Doe’s repressive rule sparked unrest, and Charles Taylor, a fugitive from the U.S. penal system, launched a war in 1989 that continues to embroil Liberia today. More than 200,000 people have died, a million have been displaced, and several hundreds of thousands are refugees in the region and elsewhere. The Liberian war spilled over first into Sierra Leone, where the “chopping off of limbs” shocked the international community, then into Guinea, where it was contained and where the U.S. has been giving military assistance. More recently, we witnessed the violent disturbances in Cote d’Ivoire. West Africa, where no war for independence was fought, has now become a theater of armed conflict. Liberia has been transformed from a peaceful, non-violent nation to a hemorrhaging wound in the heart of Africa.

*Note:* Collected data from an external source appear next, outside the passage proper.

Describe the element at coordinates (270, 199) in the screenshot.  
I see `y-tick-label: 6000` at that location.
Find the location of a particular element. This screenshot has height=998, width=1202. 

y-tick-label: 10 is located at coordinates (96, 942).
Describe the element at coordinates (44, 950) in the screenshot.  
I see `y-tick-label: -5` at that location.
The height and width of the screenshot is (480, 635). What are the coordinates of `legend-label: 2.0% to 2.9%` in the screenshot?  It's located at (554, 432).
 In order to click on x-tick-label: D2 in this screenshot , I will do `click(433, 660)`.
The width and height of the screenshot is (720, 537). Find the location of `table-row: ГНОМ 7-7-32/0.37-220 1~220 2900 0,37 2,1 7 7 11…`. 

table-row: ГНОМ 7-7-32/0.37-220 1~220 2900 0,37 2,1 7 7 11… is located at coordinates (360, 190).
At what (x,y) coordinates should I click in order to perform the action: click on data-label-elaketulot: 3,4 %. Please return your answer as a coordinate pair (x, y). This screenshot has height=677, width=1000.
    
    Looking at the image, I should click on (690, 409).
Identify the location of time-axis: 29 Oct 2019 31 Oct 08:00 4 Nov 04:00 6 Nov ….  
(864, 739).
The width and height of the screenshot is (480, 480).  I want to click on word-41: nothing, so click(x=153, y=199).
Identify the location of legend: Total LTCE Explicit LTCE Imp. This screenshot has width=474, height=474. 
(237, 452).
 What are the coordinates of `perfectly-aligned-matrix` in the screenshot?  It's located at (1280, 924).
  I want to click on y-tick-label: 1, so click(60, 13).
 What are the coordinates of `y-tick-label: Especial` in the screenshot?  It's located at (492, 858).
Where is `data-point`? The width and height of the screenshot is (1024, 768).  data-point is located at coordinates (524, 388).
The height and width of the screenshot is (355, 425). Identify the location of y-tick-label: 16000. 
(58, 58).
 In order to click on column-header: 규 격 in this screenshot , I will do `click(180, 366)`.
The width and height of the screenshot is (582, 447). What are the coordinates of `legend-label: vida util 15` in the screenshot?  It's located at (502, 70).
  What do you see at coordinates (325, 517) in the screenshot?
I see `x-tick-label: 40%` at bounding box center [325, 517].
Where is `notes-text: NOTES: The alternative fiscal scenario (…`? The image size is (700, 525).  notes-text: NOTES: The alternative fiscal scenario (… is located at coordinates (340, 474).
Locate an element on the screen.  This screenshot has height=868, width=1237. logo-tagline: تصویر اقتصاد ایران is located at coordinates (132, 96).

The Case for U.S. Intervention
It is easy for commentators to suggest that the most important reason the U.S. should get involved in Liberia is because the country was settled by freed slaves from the United States. The best case is that U.S. intervention in Liberia represents accepting moral responsibility for U.S. support of Doe’s regime and the destruction that followed.
Certainly, an appropriate U.S. role would be to provide ECOWAS forces with logistical and financial support while also providing U.S. ground troops. The United Nations would be further emboldened to play a more active role in a transitional process. It would add more pressure on President Taylor to step down. U.S. troops on the ground would also pressure the two rebel groups: Liberia United for Reconciliation (LURD) and Democracy and Movement for Democracy in Liberia (MODEL) to end their violent atrocities. Neither group is an acceptable alternative to the current regime. Like Taylor’s forces, they have committed egregious human rights violations.
One important factor regarding the fate of President Taylor that cannot be negotiated is the dropping of war crimes charges against him. But the following scenarios might be explored. Nigeria has offered Mr Taylor asylum and he has accepted. Given that war crimes don’t have statutes of limitation, he can be pursued once the country has returned to some normalcy and a legitimate government is in place. No doubt Liberian human rights campaigners, including this writer, will make it their singular duty to make sure Mr. Taylor answers for his crimes not only against the people of Sierra Leone but the people of Liberia.
The idea of Liberia exists as a shining example of how best to transform a terrible crime to a great social innovation. Africans were taken from Africa and sold into slavery and their descendants returned to reclaim their birthright. How did this idea get so corrupted? Therein lies the problem. Liberia presents a moral challenge not only to the U.S. but to Africa as well.